Esto, además, se asocia a experiencias vitales vividas en esta edad, como son nuevas cuestionantes sobre su identidad y sexualidad, conflictos generados con los padres, aumento de la presión en las calificaciones escolares, el sentido de pertenencia entre amigos y familiares.
Existe otras problemáticas según la edad de la mujer, como es el síndrome premenstrual, síndrome de ovario poliquístico, endometriosis, el embarazo, la perimenopausia (transición previa a la menopausia) y menopausia, las cuales pudieran no siempre ser satisfactorias para el cuerpo y el cerebro de la mujer.
Estas circunstancias culturales de la vida, así como la desigualdad social, laboral, abuso físico y sexual, condicionantes que ocasionan síntomas de disconformidad, sensación de vacío, tristeza continua, profunda y persistente, irritabilidad, alimentación inadecuada traducida en hiporexia o hiperfagia (aumento de la ansiedad de comer, en especial alimentos ricos en generar placer y dopamina como las comidas chatarras, que no necesariamente son las adecuadas para su estado de ánimo y organismo).
También estas personas que presentan depresión tienden a aumentar el uso de drogas como el cigarrillo, alcohol, la marihuana, o pueden tener tendencia a realizar compras compulsivas como una manera de escape de la emoción en la que están sumergidas, dificultando el diagnóstico y por consiguiente el tratamiento adecuado y oportuno.
Testimonio
Para que entendamos mejor el tema, les presento un caso que llamaremos: señorita J., de 35 años de edad, soltera, tiene un hijo de cinco años, profesional, una mujer que maneja una gerencia en una empresa corporativa de telecomunicación.
Ella acudió a la consulta porque refiere aumento de peso en los últimos dos meses, irritabilidad por comentarios laborales y familiares, tristeza a medida que avanza el día, agotamiento generalizado, preocupación exagerada por cosas cotidianas, poca capacidad resolutiva porque no logra concentrarse adecuadamente y no toma decisiones a tiempo con el personal a quien dirige.
Ha perdido el interés de salir con una amiga, con quien se veía todos los viernes, así como ir al gimnasio en donde lograba sentirse mejor del estrés.

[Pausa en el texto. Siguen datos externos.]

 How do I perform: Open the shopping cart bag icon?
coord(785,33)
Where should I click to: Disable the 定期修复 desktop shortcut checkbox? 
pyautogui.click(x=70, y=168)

Al llegar a casa siente que ha descuidado hacer las tareas y comparte muy poco con el niño y que ha pensado en salir corriendo y desaparecer para siempre. Viene a consulta por el bienestar de su hijo, pues es por él que se detiene de hacer lo que está pensando.
Ante esta realidad de la señorita J., quiero recordarte que si presentas algunas de estas emociones que se describen como síntomas depresivos y ves que esto afectada tu calidad de vida, no dudes en buscar ayuda con tu médico de cabecera, amigo, familiar, psicólogo o psiquiatra porque, por grave que sea tu tristeza o depresión, existe esperanza y evidencia científica de tratamientos médicos bien efectivos y satisfactorios hoy en día.